2. This objection incorrectly states that the magistrate found the plaintiff's suspension to be retaliatory. The objection goes on to say that, on that basis, the judge should also have found that relying on the previous write-up (on April 12, 2010) as a ground for termination was pretextual.
However, in his recommendation, the magistrate found that "plaintiff has shown circumstances from which a reasonable jury could determine that the suspension was for retaliation, not legitimate disciplinary reasons." (Doc. 50 at 28). This did not amount to deciding the retaliation claim in favor of the plaintiff, but merely finding that there were triable issues of material fact remaining for the claim. Since the objection's premise is incorrect, the conclusion argued by the plaintiff does not have support. Further, for the reasons set out supra, this Court finds that the magistrate erred in denying defendant's motion for summary judgment on plaintiff's retaliation claims relating to his suspension.

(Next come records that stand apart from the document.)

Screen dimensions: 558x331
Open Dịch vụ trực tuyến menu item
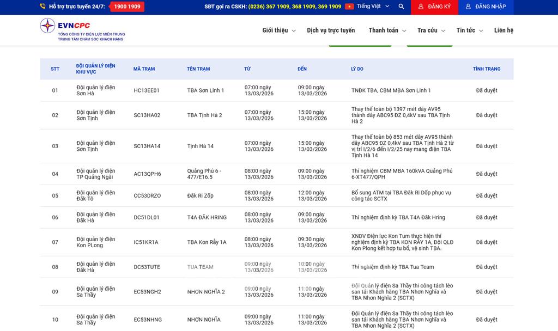tap(330, 30)
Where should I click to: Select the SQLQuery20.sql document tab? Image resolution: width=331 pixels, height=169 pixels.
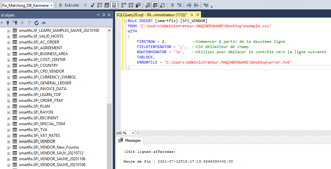[x=151, y=15]

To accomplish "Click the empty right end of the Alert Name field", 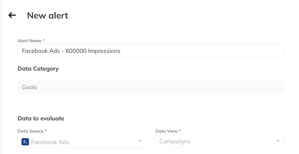I will (x=202, y=51).
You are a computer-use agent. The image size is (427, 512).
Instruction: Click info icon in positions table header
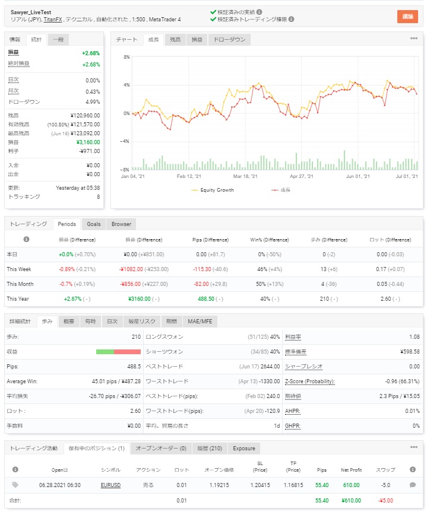(412, 469)

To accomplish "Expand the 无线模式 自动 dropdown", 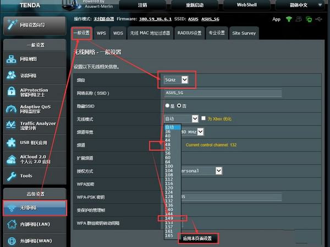I will [x=180, y=118].
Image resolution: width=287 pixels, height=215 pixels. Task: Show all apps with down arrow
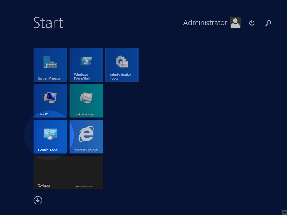(38, 200)
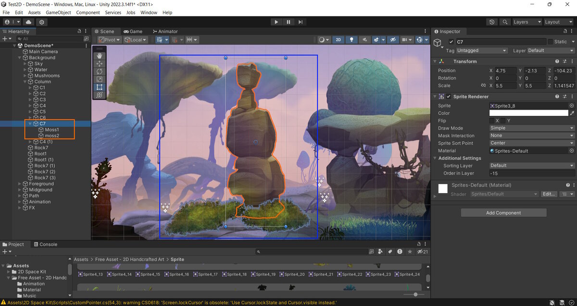577x306 pixels.
Task: Open the Tag dropdown showing Untagged
Action: (481, 50)
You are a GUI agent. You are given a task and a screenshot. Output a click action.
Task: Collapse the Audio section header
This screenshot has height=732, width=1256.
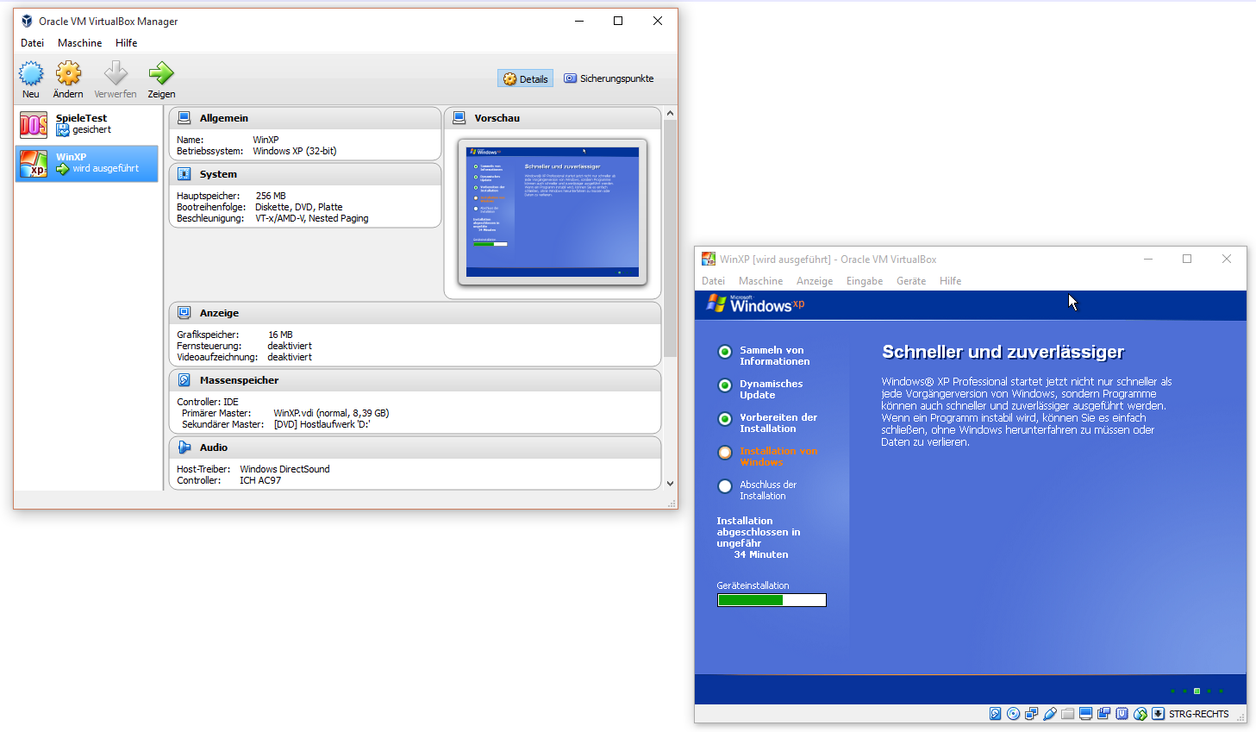tap(213, 447)
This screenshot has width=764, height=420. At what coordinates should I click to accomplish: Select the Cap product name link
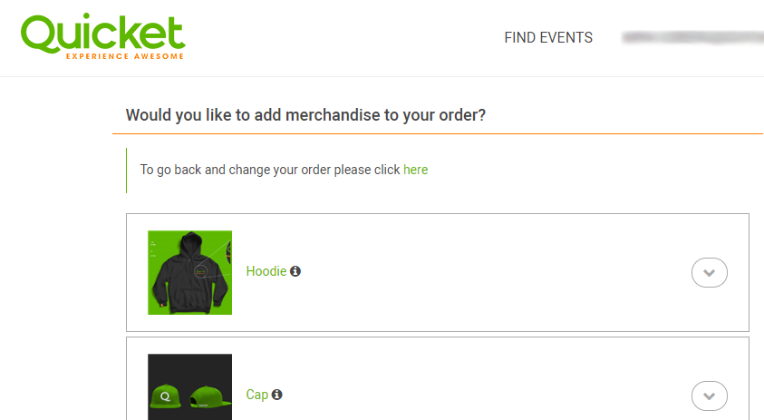click(257, 395)
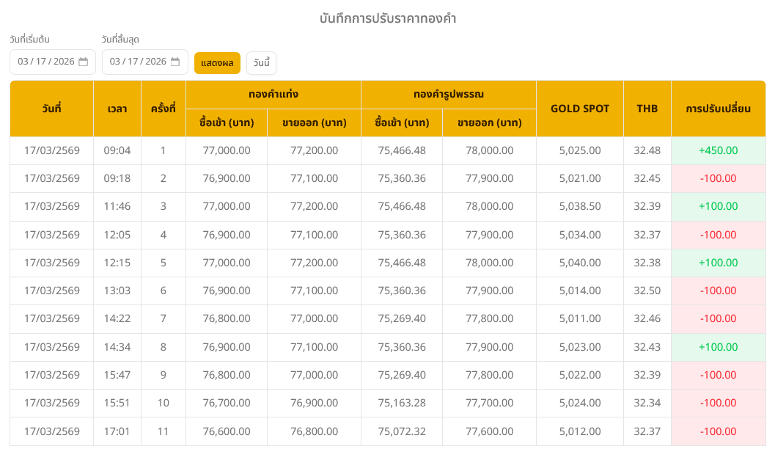The image size is (775, 449).
Task: Click the แสดงผล button
Action: 217,63
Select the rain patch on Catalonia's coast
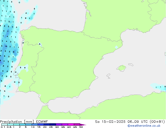The height and width of the screenshot is (128, 166). (x=118, y=47)
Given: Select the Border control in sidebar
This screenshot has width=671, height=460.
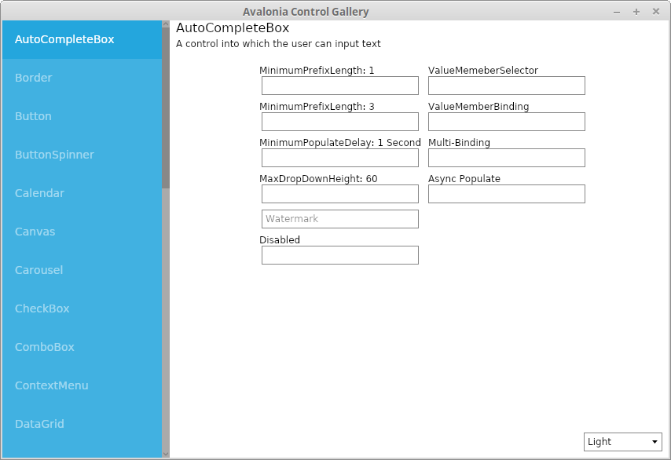Looking at the screenshot, I should [x=79, y=78].
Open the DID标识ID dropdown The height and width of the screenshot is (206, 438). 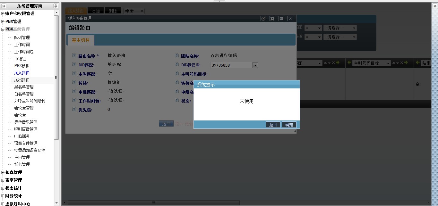pyautogui.click(x=255, y=65)
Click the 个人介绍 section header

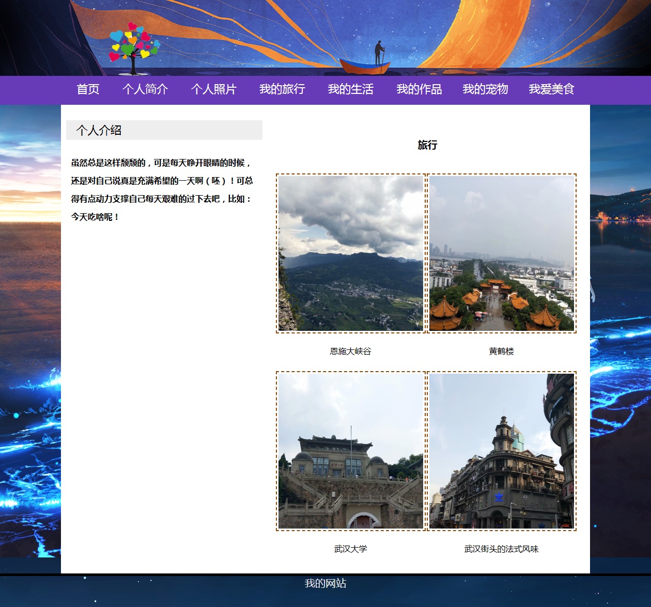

3. Plaintiff alleges that the magistrate failed to "consider the low probability, absent illegal discrimination and retaliation, of all the following incidents occurring," and lists ten pages of factual allegations concerning the case. The plaintiff has not provided a "specific written objection," as required by FED. R. CIV. PR. 72(b)(2). Rather, this is merely a "conclusive or general objection," which the Court will not consider. Nettles, 677 F.2d at 410 n. 8. The plaintiff is required to explain why he believes each piece of evidence is material to a claim, not merely make factual allegations and leave the court to guess why each is relevant.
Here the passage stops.